El fracaso de Niza, y sobre todo el desinterés y apatía que mostraba la gente hacia la política europea, hicieron sonar todas las alarmas. Como la conferencia intergubernamental no podía dar más de sí, se decidió probar con una ampliada con los representantes de los parlamentos nacionales y del Parlamento Europeo, sin que ello modificase la tarea de preparar un proyecto que, con las debidas correcciones, luego aprobaría el Consejo Europeo. El que esta conferencia consultiva recibiera el pomposo nombre de convención -nomen, omen- sin duda influyó en que llamaran constitución al resultado de sus trabajos.

El proyecto no suprimió el principio de unanimidad, aunque redujo un poco más su vigencia, y, sobre todo, dio una solución más equitativa al voto ponderado, llevando a cabo, al incluir los tratados anteriores simplificados, una meritoria labor de codificación. Al texto resultante se le llamó constitución con la esperanza de que levantara un nuevo entusiasmo que acercara la construcción europea a unos ciudadanos cada vez más distanciados. Ahora bien, los pueblos no se dejan engañar tan fácilmente, y el truco de llamar constitución al tratado que sustituye al de Niza no ha dado los frutos deseados. Hoy persiste, si no ha aumentado, la misma desconfianza y distanciamiento ante la política europea, como ha puesto de relieve el referéndum en España, precisamente el país en el que el consenso, yo diría el fervor europeísta, es más alto.

Una periodista alemana me decía hace poco que comprendía que los españoles fueran europeístas a ultranza, dadas las ayudas que han recibido de la Unión, pero le parecía milagroso que lo sigan siendo después de que saben que desaparecerán en 2006. Aunque no lo entiendan muchos de nuestros socios europeos, más allá de las aportaciones comunitarias, los españoles somos europeístas convencidos por muchas otras razones que tienen que ver con nuestra peculiar historia de los dos últimos siglos. Por eso resulta tan doloroso que por motivos nada claros (y los que se transparentan parecen irrisorios, como ser los primeros en celebrarlo, porque en algo teníamos que ser los primeros) el Gobierno hubiera decidido aprovecharse de nuestro europeísmo para convocar un referéndum innecesario. ¿Por qué no se hizo uno para entrar en la Unión o en el euro, decisiones de mucho mayor calado que el último tratado, que más que una constitución parece un código? ¿A alguien se le ocurriría poner el Código Penal a referéndum?

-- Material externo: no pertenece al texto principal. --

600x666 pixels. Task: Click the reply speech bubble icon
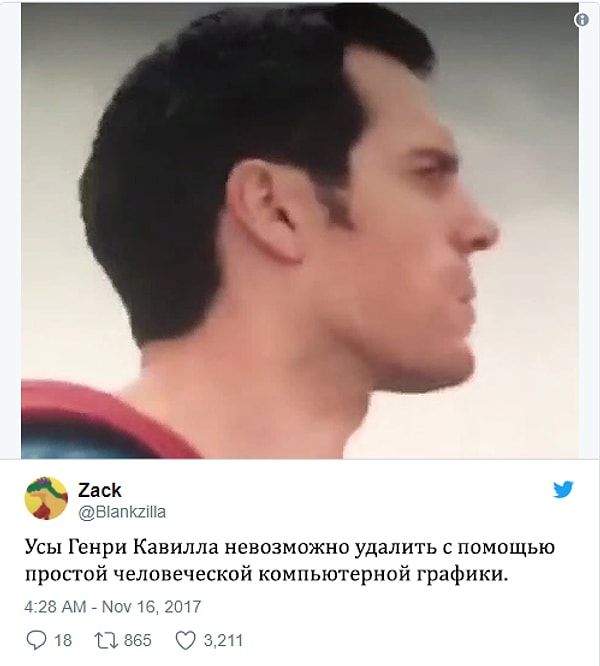[36, 640]
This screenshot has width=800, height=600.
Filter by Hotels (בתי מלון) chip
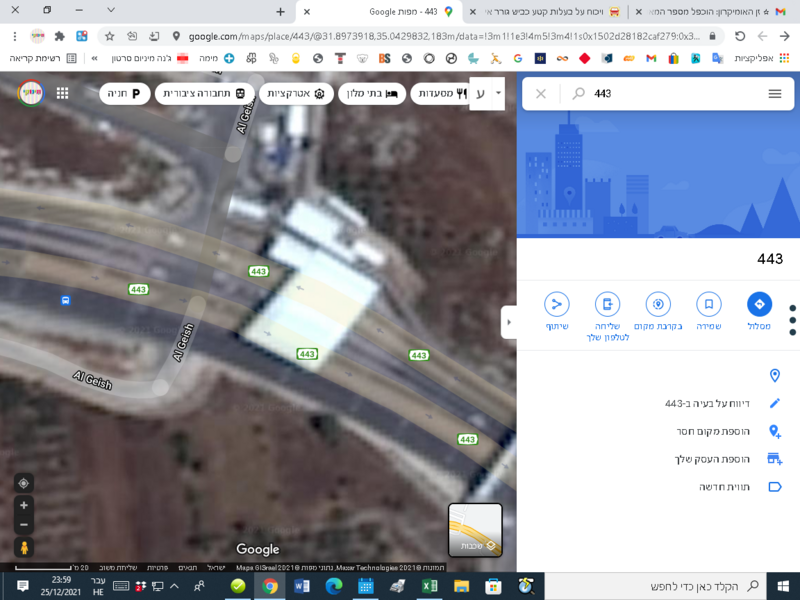pos(372,93)
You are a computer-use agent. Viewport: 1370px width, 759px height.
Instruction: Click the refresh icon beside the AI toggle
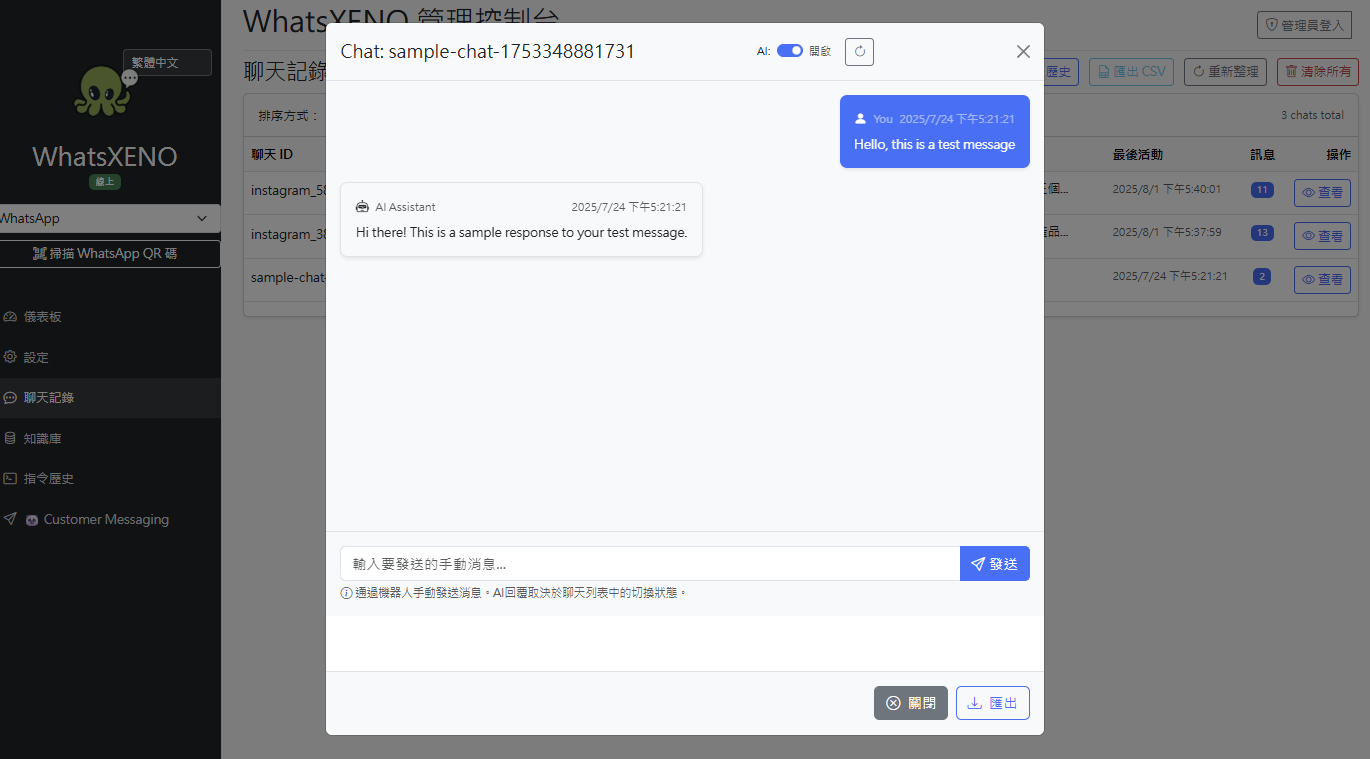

Con muy buen criterio nuestra Constitución es poco amiga del referéndum, y el llamado consultivo más bien parece una broma; en qué cabeza cabe que lo votado por el pueblo luego no lo asuman Gobierno y Parlamento. Todos los referendos son vinculantes. Pero emplearlo para ratificar tratados internacionales que han negociado sólo los Gobiernos y que, dada su complejidad precisan para su intelección del concurso de los especialistas, supera lo tolerable. Si el Gobierno pensaba que ponía a consideración de los ciudadanos una verdadera constitución, con todo lo que esto significa, hubiera tenido que aplicar la ley de referéndum de 1980, y lo habría perdido por no haber alcanzado el 50% de participación.